[GIVEN RECORDS]
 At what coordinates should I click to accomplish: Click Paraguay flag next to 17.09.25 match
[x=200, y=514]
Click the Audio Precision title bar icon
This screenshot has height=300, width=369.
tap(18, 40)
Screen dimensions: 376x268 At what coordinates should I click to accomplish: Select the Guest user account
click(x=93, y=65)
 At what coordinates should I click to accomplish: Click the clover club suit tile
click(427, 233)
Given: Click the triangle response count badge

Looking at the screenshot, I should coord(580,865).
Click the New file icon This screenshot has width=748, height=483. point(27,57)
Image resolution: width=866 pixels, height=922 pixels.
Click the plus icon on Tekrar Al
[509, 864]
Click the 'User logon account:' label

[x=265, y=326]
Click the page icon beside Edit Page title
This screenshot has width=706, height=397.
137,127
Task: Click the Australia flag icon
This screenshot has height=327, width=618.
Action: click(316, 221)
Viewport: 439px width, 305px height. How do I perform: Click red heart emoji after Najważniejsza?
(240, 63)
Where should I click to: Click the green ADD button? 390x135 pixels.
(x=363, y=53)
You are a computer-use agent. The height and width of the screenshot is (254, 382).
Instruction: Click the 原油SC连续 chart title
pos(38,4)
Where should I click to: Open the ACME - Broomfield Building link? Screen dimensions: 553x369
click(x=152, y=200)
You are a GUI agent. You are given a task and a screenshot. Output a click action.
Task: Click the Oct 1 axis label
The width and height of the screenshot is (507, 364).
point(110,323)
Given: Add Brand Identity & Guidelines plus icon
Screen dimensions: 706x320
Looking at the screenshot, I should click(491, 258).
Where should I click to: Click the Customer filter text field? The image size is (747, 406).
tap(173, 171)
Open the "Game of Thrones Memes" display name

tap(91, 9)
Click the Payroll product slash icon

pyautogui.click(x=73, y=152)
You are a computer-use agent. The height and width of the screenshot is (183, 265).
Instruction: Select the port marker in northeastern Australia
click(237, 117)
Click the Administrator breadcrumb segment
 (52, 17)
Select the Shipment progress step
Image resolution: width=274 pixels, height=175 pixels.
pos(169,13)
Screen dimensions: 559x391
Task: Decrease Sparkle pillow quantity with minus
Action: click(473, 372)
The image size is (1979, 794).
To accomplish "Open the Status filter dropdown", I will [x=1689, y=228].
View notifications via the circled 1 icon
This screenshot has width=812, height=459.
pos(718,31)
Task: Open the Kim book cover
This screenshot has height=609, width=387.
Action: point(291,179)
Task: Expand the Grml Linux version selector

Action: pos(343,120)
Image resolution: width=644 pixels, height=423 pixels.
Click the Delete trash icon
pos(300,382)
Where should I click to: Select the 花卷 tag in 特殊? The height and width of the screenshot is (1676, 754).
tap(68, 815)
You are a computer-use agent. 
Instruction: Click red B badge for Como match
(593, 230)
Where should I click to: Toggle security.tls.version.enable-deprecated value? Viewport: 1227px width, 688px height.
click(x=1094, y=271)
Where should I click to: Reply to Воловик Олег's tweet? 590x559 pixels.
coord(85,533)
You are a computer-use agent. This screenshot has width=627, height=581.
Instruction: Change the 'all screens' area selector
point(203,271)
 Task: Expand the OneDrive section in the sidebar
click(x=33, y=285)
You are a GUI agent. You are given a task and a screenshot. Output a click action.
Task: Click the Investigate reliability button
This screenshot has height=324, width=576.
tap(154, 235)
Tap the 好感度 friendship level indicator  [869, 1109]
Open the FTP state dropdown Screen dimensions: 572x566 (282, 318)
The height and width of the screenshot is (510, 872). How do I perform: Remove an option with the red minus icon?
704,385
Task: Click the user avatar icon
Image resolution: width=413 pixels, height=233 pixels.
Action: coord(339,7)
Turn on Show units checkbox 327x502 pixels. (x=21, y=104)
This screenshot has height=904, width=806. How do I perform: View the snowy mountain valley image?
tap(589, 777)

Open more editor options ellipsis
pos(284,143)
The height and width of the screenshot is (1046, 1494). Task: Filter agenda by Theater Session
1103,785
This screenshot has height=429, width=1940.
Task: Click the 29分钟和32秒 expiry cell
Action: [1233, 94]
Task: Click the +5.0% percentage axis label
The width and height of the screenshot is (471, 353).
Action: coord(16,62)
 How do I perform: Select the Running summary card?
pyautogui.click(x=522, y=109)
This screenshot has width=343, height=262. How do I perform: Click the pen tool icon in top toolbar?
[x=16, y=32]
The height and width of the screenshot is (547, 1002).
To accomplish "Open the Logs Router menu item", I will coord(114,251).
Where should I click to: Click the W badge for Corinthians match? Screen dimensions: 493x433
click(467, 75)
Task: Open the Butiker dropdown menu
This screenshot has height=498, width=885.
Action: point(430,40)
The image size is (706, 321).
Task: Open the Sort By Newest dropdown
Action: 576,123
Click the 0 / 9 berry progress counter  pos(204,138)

[TASK ITEM] Only the lines that contain the string "agent" are to be copied from the records.

[SOLUTION TO THIS TASK]
You are a computer-use agent. The height and width of the screenshot is (254, 382).
You are a GUI agent. You are given a task and a screenshot. Output a click action.
You are a computer-use agent. The height and width of the screenshot is (183, 265).
You are a computer-use agent. 
You are a computer-use agent. This screenshot has width=627, height=581.
You are a GUI agent. You are given a task and a screenshot. Output a click action.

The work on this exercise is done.